"""

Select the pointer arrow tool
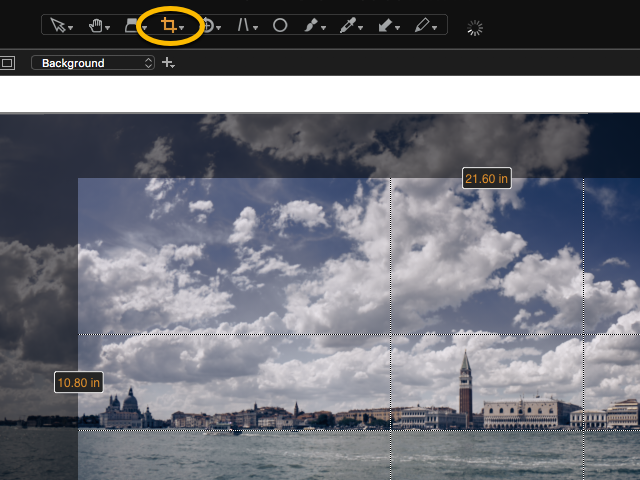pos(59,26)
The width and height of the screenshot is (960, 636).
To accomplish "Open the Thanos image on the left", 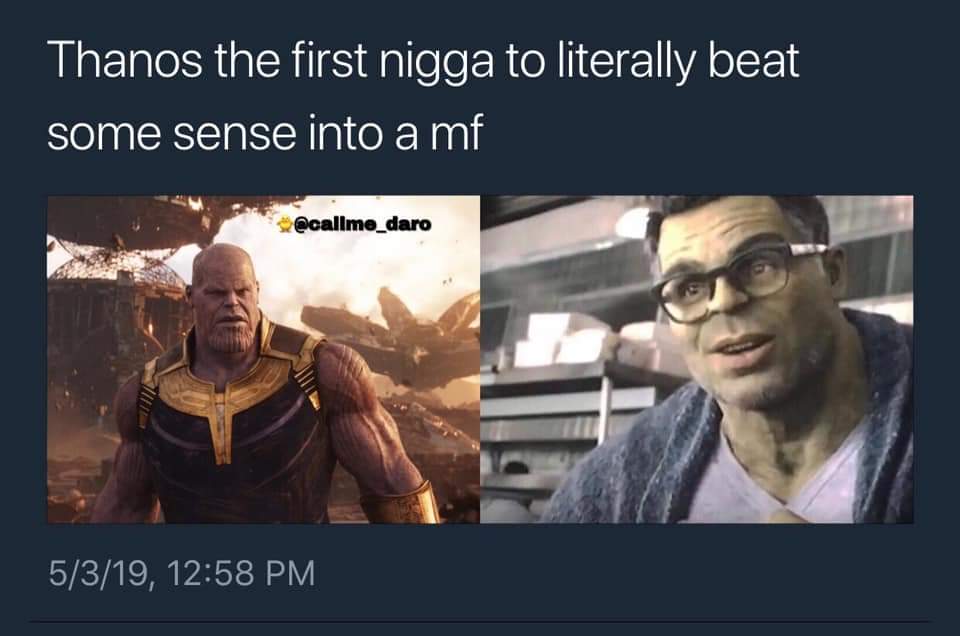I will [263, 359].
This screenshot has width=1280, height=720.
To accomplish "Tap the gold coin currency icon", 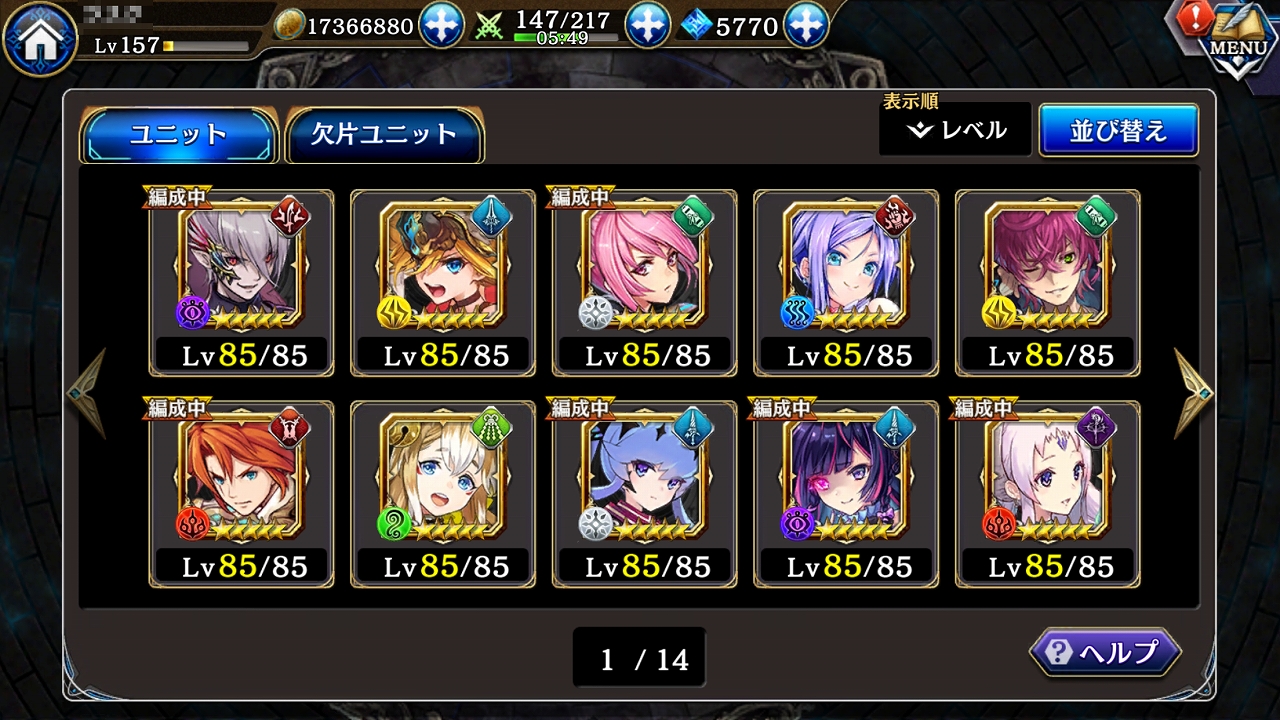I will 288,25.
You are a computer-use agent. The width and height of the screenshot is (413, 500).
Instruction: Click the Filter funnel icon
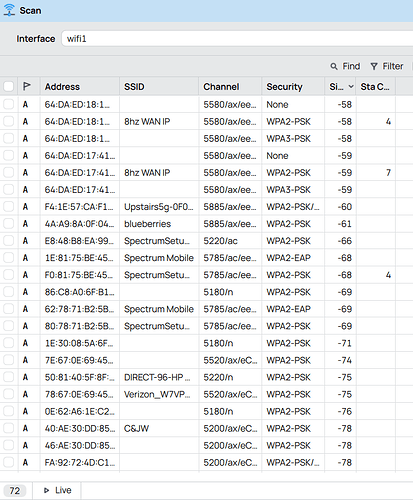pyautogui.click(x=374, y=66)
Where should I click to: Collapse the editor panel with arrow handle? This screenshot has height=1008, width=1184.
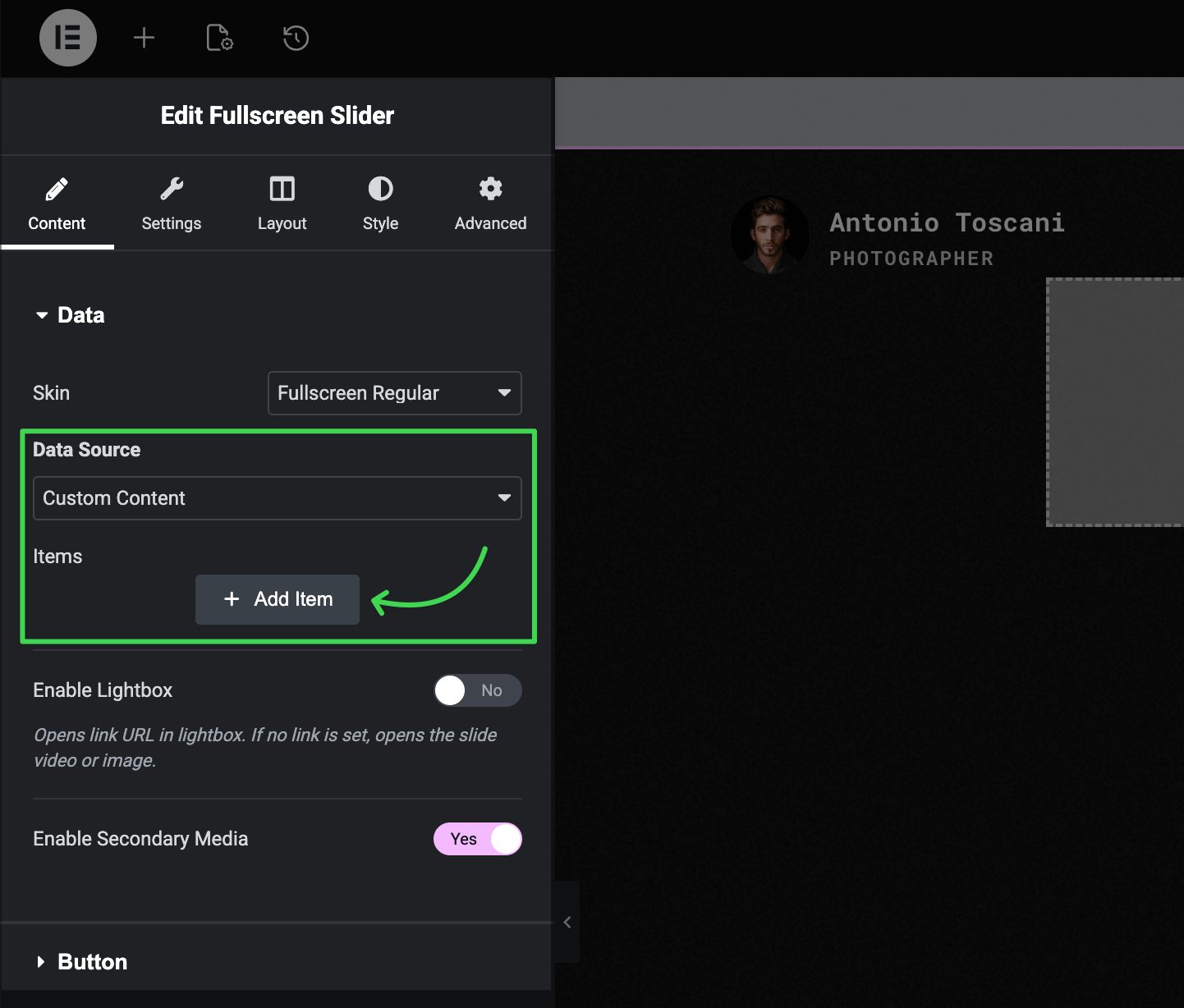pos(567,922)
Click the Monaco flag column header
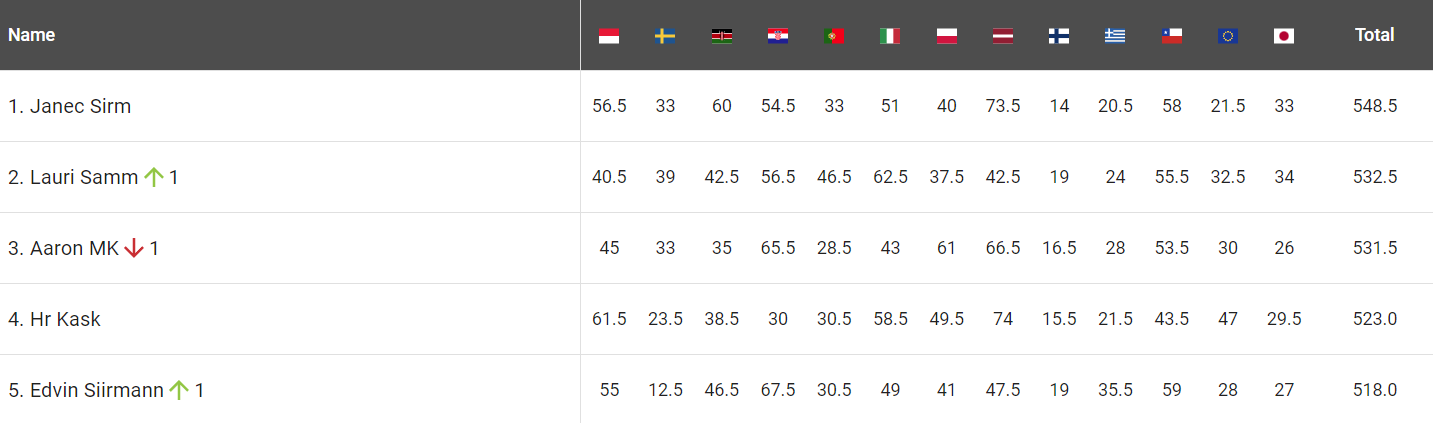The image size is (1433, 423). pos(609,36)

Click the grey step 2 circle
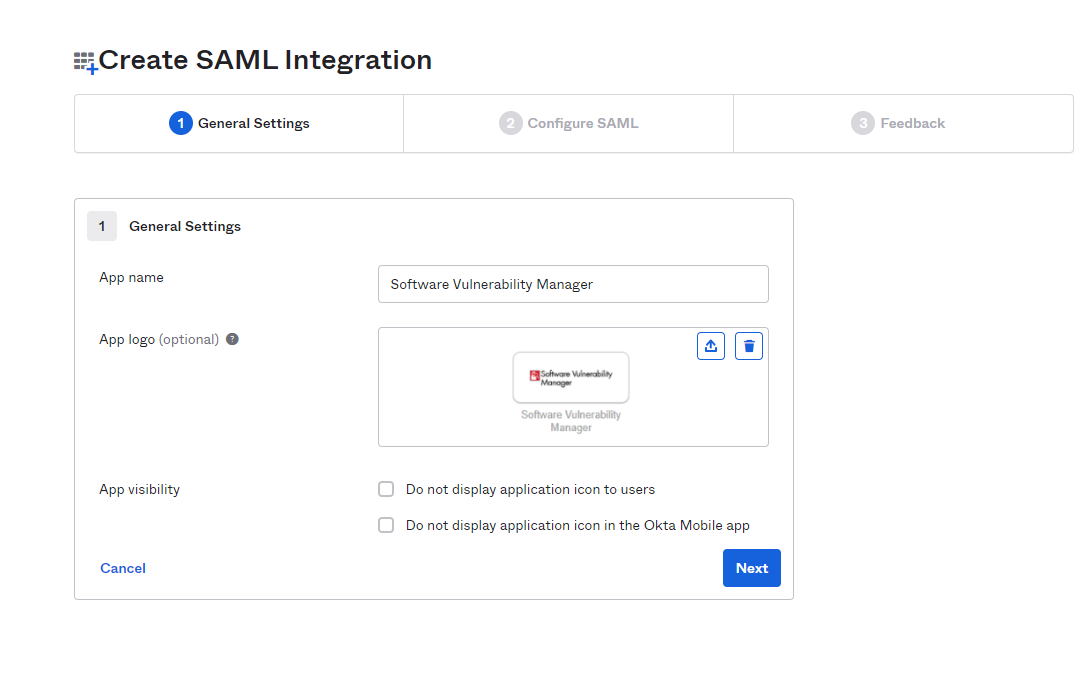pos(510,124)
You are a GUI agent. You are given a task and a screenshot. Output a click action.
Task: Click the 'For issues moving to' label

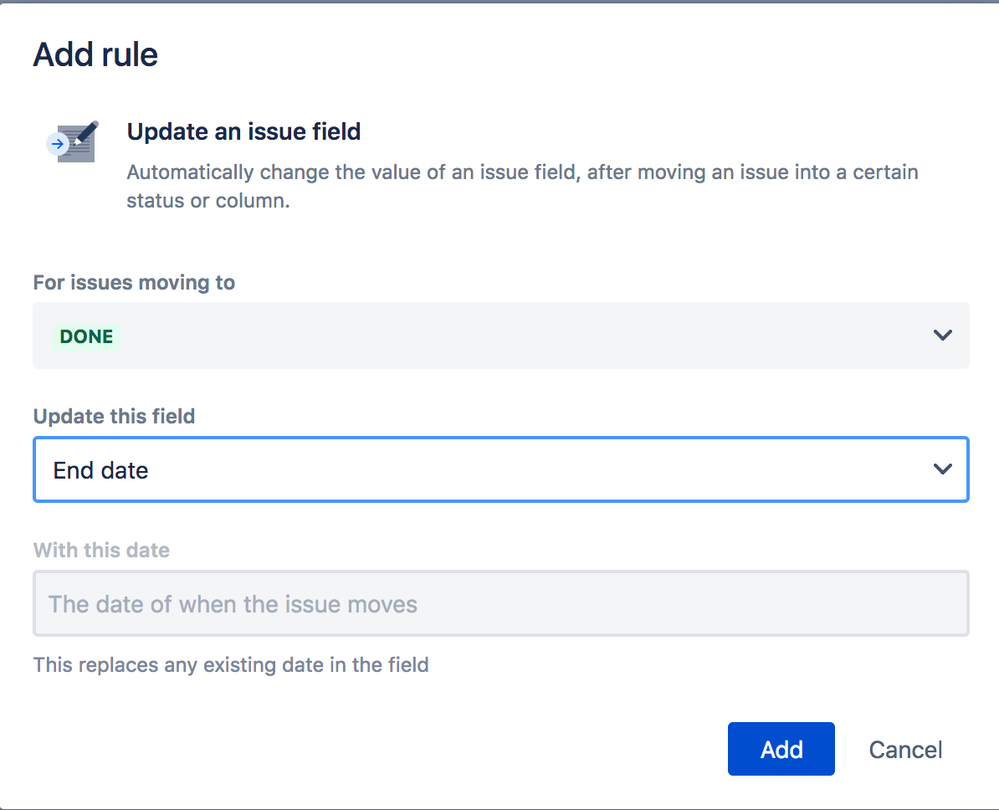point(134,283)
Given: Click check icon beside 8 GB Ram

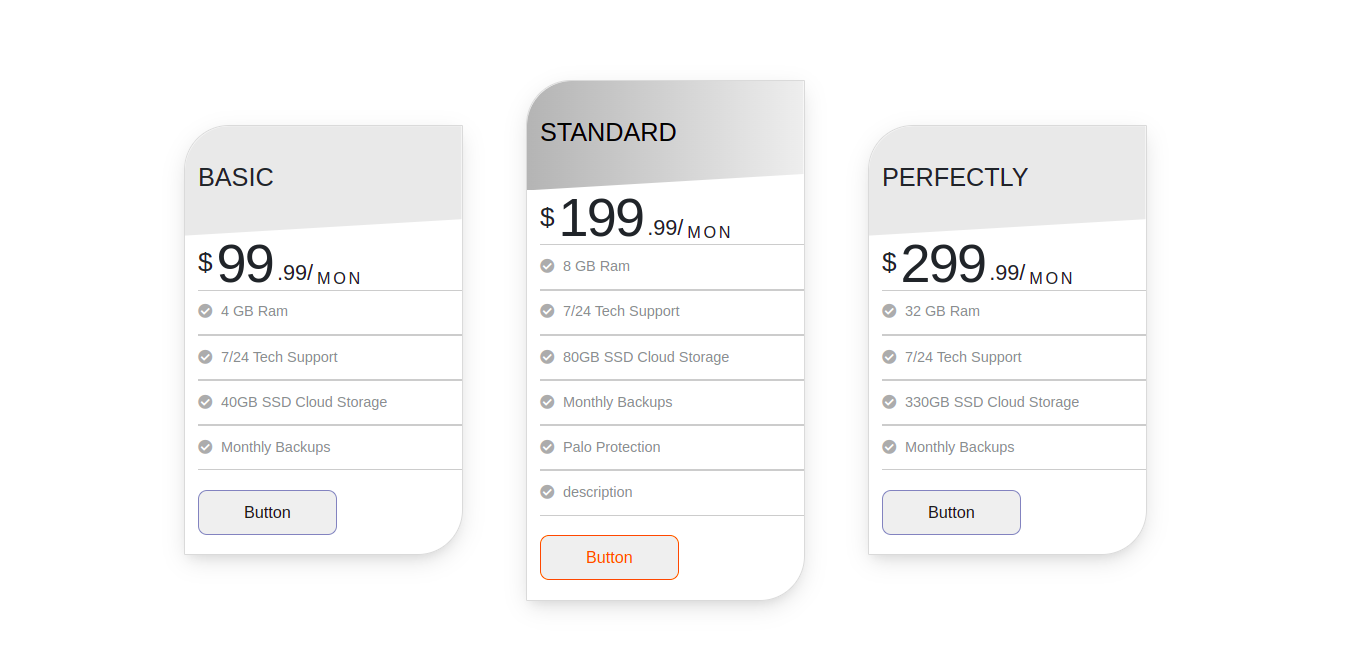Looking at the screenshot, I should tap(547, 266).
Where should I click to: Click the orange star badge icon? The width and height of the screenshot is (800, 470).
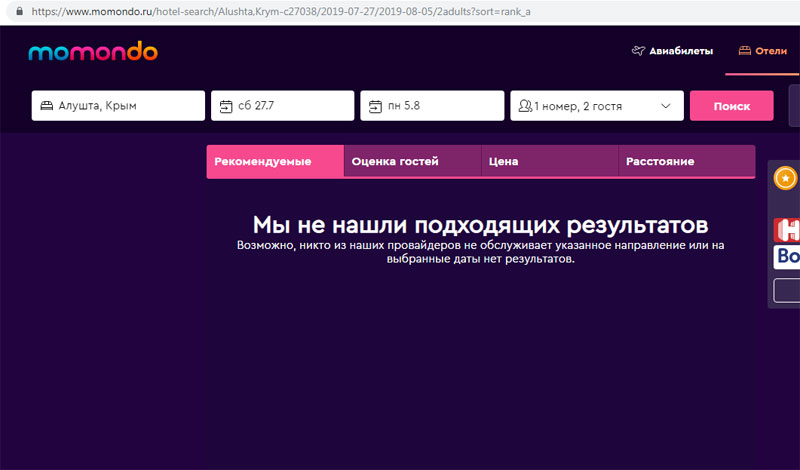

"""

▶ _AIM OF THE EXERCISE_
Pull out every line of the entries that includes the word "agent".

▶ _OUTPUT FOR THIS TASK_
You are a computer-use agent. The width and height of the screenshot is (413, 500).
You are a GUI agent. You are given a task and a screenshot. Output a click action.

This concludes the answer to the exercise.